** WHAT THE TASK ASKS **
With the pictures removed, write out the data below exactly.

** RECORD SET **
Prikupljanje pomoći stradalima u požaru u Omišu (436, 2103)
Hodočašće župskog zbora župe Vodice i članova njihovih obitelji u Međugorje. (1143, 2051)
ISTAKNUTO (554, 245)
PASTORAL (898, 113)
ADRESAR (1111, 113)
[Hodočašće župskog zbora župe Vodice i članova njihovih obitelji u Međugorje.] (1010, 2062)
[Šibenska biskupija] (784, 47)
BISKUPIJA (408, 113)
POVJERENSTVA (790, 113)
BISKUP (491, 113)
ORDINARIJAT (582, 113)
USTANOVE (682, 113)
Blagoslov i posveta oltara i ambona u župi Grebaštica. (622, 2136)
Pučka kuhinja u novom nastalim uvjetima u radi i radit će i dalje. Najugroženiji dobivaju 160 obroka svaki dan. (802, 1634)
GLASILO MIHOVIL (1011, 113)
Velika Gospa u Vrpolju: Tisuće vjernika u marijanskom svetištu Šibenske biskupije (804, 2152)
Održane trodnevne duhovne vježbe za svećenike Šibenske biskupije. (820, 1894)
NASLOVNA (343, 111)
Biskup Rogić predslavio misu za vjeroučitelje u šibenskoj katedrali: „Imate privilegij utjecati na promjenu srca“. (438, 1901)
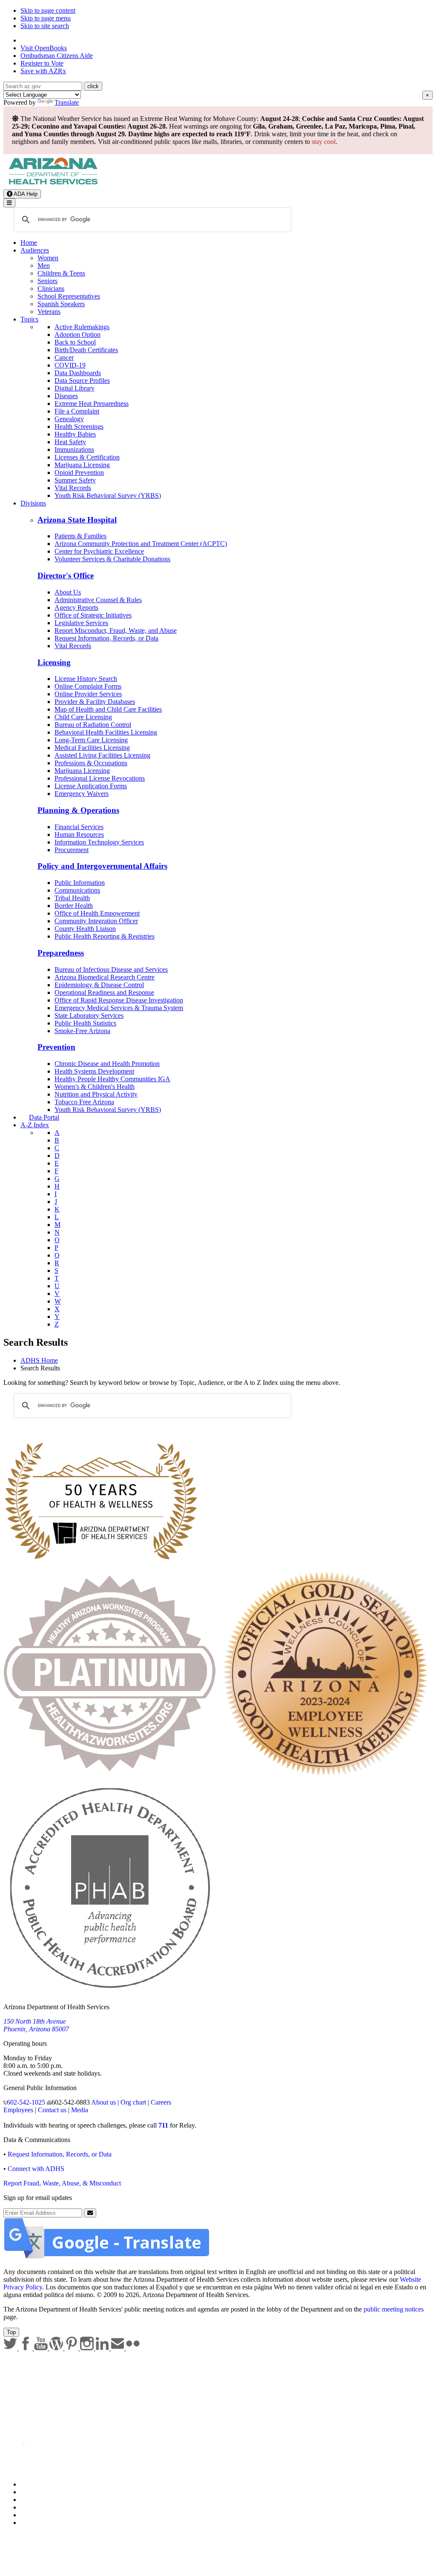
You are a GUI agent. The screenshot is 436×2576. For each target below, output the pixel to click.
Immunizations (74, 449)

** PROBLEM SOLUTION **
Prikupljanje pomoći stradalima u požaru u Omišu (436, 2103)
Hodočašće župskog zbora župe Vodice i članova njihovih obitelji u Međugorje. (1143, 2051)
ISTAKNUTO (554, 245)
PASTORAL (898, 113)
ADRESAR (1111, 113)
[Hodočašće župskog zbora župe Vodice i članova njihovih obitelji u Međugorje.] (1010, 2062)
[Šibenska biskupija] (784, 47)
BISKUPIJA (408, 113)
POVJERENSTVA (790, 113)
BISKUP (491, 113)
ORDINARIJAT (582, 113)
USTANOVE (682, 113)
Blagoslov i posveta oltara i ambona u župi Grebaštica. (622, 2136)
Pučka kuhinja u novom nastalim uvjetima u radi i radit će i dalje. Najugroženiji dobivaju 160 obroka svaki dan. (802, 1634)
GLASILO MIHOVIL (1011, 113)
Velika Gospa u Vrpolju: Tisuće vjernika u marijanskom svetištu Šibenske biskupije (804, 2152)
Održane trodnevne duhovne vježbe za svećenike Šibenske biskupije. (820, 1894)
NASLOVNA (343, 111)
Biskup Rogić predslavio misu za vjeroučitelje u šibenskoj katedrali: „Imate privilegij utjecati na promjenu srca“. (438, 1901)
You are a GUI agent. The screenshot is 436×2576. For each target below, output the pixel to click.
Immunizations (74, 449)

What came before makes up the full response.